» **Short problem**: Reproduce every one of the rows below, swapping "Confirm password" for "Repeat password" and leaving everything else untouched.

Element and text position data
## START

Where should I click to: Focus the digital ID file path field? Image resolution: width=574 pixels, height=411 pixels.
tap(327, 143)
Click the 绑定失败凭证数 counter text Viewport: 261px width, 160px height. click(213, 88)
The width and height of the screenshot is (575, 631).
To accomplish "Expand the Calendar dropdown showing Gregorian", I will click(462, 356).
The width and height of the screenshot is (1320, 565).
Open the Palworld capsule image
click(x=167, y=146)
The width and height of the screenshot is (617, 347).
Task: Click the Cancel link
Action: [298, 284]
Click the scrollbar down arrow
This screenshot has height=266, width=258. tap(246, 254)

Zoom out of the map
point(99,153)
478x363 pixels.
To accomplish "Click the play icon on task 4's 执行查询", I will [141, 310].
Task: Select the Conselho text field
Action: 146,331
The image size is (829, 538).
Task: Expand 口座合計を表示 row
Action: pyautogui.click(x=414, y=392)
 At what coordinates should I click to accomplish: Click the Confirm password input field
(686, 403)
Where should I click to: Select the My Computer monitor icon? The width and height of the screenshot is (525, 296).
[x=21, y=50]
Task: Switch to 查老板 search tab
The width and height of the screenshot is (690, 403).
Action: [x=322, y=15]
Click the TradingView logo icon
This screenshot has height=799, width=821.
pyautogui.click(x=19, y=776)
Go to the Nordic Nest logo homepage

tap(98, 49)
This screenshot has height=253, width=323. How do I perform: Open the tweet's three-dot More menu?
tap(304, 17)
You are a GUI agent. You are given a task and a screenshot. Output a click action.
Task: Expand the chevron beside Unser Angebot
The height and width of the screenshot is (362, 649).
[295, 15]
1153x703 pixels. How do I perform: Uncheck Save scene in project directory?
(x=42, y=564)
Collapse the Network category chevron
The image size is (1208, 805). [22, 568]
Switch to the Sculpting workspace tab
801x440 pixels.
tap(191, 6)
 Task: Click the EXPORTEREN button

## END

» **Task response**:
Where should I click to: Focus the digital ID file path field? Image resolution: width=574 pixels, height=411 pixels.
tap(327, 143)
Click the 绑定失败凭证数 counter text Viewport: 261px width, 160px height. click(213, 88)
The width and height of the screenshot is (575, 631).
To accomplish "Expand the Calendar dropdown showing Gregorian", I will click(462, 356).
The width and height of the screenshot is (1320, 565).
Open the Palworld capsule image
click(x=167, y=146)
The width and height of the screenshot is (617, 347).
Task: Click the Cancel link
Action: [298, 284]
Click the scrollbar down arrow
This screenshot has height=266, width=258. tap(246, 254)

Zoom out of the map
point(99,153)
478x363 pixels.
To accomplish "Click the play icon on task 4's 执行查询", I will [141, 310].
Task: Select the Conselho text field
Action: 146,331
The image size is (829, 538).
Task: Expand 口座合計を表示 row
Action: pyautogui.click(x=414, y=392)
 At what coordinates should I click to accomplish: Click the Repeat password input field
(686, 403)
Where should I click to: Select the My Computer monitor icon? The width and height of the screenshot is (525, 296).
[x=21, y=50]
Task: Switch to 查老板 search tab
The width and height of the screenshot is (690, 403).
Action: [x=322, y=15]
Click the TradingView logo icon
This screenshot has height=799, width=821.
pyautogui.click(x=19, y=776)
Go to the Nordic Nest logo homepage

tap(98, 49)
This screenshot has height=253, width=323. How do I perform: Open the tweet's three-dot More menu?
tap(304, 17)
You are a GUI agent. You are given a task and a screenshot. Output a click action.
Task: Expand the chevron beside Unser Angebot
The height and width of the screenshot is (362, 649).
[295, 15]
1153x703 pixels. How do I perform: Uncheck Save scene in project directory?
(x=42, y=564)
Collapse the Network category chevron
The image size is (1208, 805). [22, 568]
Switch to the Sculpting workspace tab
801x440 pixels.
tap(191, 6)
 Task: Click the EXPORTEREN button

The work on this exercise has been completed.